[InstCombine] Fold insert sequence if first ins has multiple users.

Summary:
If the first insertelement instruction has multiple users and inserts at
position 0, we can re-use this instruction when folding a chain of
insertelement instructions. As we need to generate the first
insertelement instruction anyways, this should be a strict improvement.

We could get rid of the restriction of inserting at position 0 by
creating a different shufflemask, but it is probably worth to keep the
first insertelement instruction with position 0, as this is easier to do
efficiently than at other positions I think.

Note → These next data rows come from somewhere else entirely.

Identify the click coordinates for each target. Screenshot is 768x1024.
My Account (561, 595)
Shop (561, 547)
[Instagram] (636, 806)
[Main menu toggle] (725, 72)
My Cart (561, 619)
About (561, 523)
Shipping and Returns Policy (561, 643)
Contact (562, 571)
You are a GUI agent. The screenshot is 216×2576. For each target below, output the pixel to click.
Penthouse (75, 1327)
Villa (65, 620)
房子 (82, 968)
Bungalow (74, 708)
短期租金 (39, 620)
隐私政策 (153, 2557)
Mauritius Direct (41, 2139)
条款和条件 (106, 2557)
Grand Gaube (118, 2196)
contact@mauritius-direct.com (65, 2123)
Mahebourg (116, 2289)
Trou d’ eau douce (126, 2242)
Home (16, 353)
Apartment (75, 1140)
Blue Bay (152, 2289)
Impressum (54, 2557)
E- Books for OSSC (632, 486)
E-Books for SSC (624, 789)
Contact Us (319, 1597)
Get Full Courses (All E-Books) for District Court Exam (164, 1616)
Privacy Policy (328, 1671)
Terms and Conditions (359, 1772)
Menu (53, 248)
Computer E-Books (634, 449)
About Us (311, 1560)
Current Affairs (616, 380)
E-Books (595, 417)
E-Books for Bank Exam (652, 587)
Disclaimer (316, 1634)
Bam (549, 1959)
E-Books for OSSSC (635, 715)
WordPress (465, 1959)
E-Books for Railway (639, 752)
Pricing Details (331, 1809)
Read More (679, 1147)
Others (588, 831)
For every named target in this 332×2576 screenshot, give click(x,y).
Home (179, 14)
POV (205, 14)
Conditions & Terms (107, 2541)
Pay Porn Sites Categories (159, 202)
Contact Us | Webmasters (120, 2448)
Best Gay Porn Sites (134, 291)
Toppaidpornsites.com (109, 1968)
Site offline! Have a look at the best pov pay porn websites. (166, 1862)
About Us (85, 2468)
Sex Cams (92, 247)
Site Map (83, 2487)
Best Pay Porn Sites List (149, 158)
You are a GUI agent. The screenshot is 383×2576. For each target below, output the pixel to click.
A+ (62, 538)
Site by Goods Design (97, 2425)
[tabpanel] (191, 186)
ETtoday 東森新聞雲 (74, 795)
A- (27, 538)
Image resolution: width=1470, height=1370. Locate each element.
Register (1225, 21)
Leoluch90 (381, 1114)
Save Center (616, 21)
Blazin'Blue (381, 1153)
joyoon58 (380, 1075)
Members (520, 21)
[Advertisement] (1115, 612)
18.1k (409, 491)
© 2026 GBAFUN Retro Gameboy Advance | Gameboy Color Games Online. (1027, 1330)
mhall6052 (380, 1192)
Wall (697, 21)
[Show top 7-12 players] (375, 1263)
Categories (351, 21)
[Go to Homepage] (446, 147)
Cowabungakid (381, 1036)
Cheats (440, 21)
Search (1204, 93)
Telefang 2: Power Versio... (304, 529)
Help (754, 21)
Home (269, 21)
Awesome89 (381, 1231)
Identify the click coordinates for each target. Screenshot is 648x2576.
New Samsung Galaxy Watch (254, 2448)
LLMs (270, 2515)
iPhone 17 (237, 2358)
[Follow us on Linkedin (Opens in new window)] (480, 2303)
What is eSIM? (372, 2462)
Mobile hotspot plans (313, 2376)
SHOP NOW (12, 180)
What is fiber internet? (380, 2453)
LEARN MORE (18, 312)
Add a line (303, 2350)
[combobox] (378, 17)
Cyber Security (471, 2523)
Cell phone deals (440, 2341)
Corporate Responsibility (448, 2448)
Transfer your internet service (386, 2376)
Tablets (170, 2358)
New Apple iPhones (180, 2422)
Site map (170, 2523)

Reviewers: grosser, mkuper, fpetrogalli, efriedma

Reviewed By: fpetrogalli

Subscribers: gareevroman, llvm-commits

Differential Revision: https://reviews.llvm.org/D37064

llvm-svn: 312110
diff --git a/llvm/lib/Transforms/InstCombine/InstCombineVectorOps.cpp b/llvm/lib/Transforms/InstCombine/InstCombineVectorOps.cpp
index dd71a31..7380ec2 100644
--- a/llvm/lib/Transforms/InstCombine/InstCombineVectorOps.cpp
+++ b/llvm/lib/Transforms/InstCombine/InstCombineVectorOps.cpp
@@ -615,6 +615,7 @@
   Value *SplatVal = InsElt.getOperand(1);
   InsertElementInst *CurrIE = &InsElt;  
   SmallVector<bool, 16> ElementPresent(NumElements, false);
+  InsertElementInst *FirstIE = nullptr;
 
   // Walk the chain backwards, keeping track of which indices we inserted into,
   // until we hit something that isn't an insert of the splatted value.
@@ -623,12 +624,18 @@
     if (!Idx || CurrIE->getOperand(1) != SplatVal)
       return nullptr;
 
-    // Check none of the intermediate steps have any additional uses.
-    if ((CurrIE != &InsElt) && !CurrIE->hasOneUse())
+    InsertElementInst *NextIE =
+      dyn_cast<InsertElementInst>(CurrIE->getOperand(0));
+    // Check none of the intermediate steps have any additional uses, except
+    // for the root insertelement instruction, which can be re-used, if it
+    // inserts at position 0.
+    if (CurrIE != &InsElt &&
+        (!CurrIE->hasOneUse() && (NextIE != nullptr || !Idx->isZero())))
       return nullptr;
 
     ElementPresent[Idx->getZExtValue()] = true;
-    CurrIE = dyn_cast<InsertElementInst>(CurrIE->getOperand(0));
+    FirstIE = CurrIE;
+    CurrIE = NextIE;
   }
 
   // Make sure we've seen an insert into every element.
@@ -636,9 +643,14 @@
     return nullptr;
 
   // All right, create the insert + shuffle.
-  Instruction *InsertFirst = InsertElementInst::Create(
-      UndefValue::get(VT), SplatVal,
-      ConstantInt::get(Type::getInt32Ty(InsElt.getContext()), 0), "", &InsElt);
+  Instruction *InsertFirst;
+  if (cast<ConstantInt>(FirstIE->getOperand(2))->isZero())
+    InsertFirst = FirstIE;
+  else
+    InsertFirst = InsertElementInst::Create(
+        UndefValue::get(VT), SplatVal,
+        ConstantInt::get(Type::getInt32Ty(InsElt.getContext()), 0),
+        "", &InsElt);
 
   Constant *ZeroMask = ConstantAggregateZero::get(
       VectorType::get(Type::getInt32Ty(InsElt.getContext()), NumElements));